_To be done:_
Reproduce, without any change, the part of the data that opens with its first line and closes with the line containing "(x=138, y=310)", both ends included.

_Input material:_
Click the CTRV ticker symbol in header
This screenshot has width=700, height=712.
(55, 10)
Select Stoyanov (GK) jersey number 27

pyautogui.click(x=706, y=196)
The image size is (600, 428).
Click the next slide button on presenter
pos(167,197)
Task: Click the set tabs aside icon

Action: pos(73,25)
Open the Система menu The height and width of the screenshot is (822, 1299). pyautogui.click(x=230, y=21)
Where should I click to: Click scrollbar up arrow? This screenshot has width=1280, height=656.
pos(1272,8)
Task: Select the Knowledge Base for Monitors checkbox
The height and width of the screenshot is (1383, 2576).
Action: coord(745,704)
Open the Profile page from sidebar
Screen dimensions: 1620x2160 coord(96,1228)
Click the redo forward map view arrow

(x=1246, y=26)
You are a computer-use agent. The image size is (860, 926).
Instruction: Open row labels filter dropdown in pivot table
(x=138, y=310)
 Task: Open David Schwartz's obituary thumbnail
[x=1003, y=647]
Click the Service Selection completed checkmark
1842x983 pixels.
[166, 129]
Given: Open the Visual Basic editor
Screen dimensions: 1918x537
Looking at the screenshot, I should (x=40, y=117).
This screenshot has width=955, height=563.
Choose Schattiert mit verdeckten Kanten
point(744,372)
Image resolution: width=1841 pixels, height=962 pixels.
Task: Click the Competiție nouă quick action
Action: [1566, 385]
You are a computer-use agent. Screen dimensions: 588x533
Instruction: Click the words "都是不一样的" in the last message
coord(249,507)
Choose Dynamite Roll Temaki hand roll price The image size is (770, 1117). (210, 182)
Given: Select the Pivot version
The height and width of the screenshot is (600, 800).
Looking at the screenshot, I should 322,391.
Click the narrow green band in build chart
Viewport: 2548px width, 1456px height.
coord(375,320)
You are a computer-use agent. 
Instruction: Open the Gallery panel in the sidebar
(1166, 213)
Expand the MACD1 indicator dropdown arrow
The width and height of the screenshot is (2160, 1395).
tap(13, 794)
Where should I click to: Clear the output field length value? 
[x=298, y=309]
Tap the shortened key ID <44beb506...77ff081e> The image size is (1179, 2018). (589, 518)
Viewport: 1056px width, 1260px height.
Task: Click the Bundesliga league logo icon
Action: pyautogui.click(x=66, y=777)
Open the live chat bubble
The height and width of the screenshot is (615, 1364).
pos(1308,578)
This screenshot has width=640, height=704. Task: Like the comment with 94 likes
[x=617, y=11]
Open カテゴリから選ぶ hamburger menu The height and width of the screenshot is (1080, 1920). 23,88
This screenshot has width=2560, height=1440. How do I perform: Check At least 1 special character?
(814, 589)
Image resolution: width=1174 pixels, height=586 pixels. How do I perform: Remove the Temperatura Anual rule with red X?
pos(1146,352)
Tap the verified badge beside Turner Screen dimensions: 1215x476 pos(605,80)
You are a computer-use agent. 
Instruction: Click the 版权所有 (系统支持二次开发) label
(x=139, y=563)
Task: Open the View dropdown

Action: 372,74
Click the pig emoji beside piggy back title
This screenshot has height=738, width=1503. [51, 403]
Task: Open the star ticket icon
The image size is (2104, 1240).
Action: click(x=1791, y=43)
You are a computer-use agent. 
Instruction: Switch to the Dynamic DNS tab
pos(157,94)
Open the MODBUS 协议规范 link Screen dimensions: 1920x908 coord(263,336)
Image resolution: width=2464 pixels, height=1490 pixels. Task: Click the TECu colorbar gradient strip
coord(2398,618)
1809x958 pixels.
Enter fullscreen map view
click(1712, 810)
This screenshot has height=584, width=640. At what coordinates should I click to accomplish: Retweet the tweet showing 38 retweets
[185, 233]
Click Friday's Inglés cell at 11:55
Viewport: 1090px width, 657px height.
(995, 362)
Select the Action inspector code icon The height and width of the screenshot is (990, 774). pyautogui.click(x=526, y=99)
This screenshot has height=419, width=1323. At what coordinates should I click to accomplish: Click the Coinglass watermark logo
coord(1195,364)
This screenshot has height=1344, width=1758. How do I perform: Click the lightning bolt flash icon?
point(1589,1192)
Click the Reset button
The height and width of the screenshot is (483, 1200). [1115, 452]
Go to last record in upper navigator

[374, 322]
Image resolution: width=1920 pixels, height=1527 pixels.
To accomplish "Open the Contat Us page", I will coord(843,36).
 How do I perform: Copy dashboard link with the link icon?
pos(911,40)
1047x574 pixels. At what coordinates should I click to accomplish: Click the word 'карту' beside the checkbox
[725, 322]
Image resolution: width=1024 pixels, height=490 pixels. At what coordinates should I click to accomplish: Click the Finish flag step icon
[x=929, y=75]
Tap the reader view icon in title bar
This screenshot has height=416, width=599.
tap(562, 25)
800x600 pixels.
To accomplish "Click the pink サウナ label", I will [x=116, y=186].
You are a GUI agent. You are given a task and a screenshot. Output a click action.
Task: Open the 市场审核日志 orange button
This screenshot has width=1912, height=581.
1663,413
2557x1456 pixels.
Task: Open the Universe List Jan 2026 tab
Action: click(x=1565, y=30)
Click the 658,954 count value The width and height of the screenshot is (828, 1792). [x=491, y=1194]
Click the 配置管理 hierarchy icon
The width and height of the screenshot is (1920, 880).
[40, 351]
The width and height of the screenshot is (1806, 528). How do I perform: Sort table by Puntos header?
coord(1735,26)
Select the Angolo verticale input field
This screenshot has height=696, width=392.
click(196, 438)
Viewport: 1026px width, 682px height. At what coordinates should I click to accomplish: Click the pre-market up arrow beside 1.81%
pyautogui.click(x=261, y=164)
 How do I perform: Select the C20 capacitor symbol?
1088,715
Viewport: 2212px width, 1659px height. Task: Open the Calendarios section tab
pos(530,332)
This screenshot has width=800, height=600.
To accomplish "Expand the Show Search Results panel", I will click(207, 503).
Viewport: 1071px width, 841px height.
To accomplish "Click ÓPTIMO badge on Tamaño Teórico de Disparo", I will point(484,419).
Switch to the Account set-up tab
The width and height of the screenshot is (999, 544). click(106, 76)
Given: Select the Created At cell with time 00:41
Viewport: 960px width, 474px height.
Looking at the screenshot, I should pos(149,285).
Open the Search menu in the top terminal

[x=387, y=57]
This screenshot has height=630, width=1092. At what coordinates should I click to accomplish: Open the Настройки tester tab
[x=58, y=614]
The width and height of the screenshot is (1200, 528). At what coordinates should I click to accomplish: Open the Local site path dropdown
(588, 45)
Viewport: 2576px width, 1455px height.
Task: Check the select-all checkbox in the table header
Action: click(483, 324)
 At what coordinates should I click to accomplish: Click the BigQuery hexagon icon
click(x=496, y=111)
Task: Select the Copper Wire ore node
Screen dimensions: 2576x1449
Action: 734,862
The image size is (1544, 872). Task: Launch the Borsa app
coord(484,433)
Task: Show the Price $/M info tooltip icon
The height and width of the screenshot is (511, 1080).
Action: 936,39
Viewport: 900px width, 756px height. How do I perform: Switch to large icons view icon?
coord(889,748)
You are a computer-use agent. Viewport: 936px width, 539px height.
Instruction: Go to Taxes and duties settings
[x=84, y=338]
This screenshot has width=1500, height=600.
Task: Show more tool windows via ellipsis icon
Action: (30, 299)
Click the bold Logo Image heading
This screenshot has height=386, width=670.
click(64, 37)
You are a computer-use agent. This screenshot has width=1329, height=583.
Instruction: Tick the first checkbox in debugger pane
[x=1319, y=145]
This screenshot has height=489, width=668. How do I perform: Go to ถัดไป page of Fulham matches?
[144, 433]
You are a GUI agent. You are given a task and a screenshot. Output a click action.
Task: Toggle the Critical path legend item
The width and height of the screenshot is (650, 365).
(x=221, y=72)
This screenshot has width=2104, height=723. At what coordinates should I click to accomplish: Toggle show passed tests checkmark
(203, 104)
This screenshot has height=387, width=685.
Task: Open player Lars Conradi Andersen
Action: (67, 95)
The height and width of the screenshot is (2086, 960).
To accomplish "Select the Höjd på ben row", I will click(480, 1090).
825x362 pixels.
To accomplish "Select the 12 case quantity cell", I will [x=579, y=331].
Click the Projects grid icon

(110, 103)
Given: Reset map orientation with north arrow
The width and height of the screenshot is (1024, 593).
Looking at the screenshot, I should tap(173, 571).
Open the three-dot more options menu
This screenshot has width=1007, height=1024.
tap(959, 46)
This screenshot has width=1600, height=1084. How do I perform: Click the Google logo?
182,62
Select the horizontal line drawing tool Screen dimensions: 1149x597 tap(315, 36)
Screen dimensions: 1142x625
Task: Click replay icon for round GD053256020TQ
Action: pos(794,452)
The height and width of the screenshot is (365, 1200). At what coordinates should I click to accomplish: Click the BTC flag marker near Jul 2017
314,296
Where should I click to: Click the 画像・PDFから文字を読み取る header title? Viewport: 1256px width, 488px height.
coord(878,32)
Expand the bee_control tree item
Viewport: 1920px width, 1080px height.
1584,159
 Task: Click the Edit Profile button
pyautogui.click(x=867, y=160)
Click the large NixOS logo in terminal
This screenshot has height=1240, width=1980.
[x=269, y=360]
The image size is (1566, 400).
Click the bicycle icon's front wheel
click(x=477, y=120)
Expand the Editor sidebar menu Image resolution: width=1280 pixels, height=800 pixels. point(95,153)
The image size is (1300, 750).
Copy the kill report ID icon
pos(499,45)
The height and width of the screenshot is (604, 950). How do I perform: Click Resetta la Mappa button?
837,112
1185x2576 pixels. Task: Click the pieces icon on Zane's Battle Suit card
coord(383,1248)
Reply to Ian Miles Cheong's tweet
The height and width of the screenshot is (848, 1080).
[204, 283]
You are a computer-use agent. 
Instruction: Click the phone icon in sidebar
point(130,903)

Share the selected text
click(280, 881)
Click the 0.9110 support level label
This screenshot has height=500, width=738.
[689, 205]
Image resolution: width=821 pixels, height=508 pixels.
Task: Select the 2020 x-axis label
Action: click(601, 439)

_Correct result:_
Click the CTRV ticker symbol in header
This screenshot has width=700, height=712.
(55, 10)
Select Stoyanov (GK) jersey number 27

pyautogui.click(x=706, y=196)
The image size is (600, 428).
Click the next slide button on presenter
pos(167,197)
Task: Click the set tabs aside icon

Action: pos(73,25)
Open the Система menu The height and width of the screenshot is (822, 1299). pyautogui.click(x=230, y=21)
Where should I click to: Click scrollbar up arrow? This screenshot has width=1280, height=656.
pos(1272,8)
Task: Select the Knowledge Base for Monitors checkbox
The height and width of the screenshot is (1383, 2576).
Action: coord(745,704)
Open the Profile page from sidebar
Screen dimensions: 1620x2160 coord(96,1228)
Click the redo forward map view arrow

(x=1246, y=26)
You are a computer-use agent. The image size is (860, 926).
Instruction: Open row labels filter dropdown in pivot table
(x=138, y=310)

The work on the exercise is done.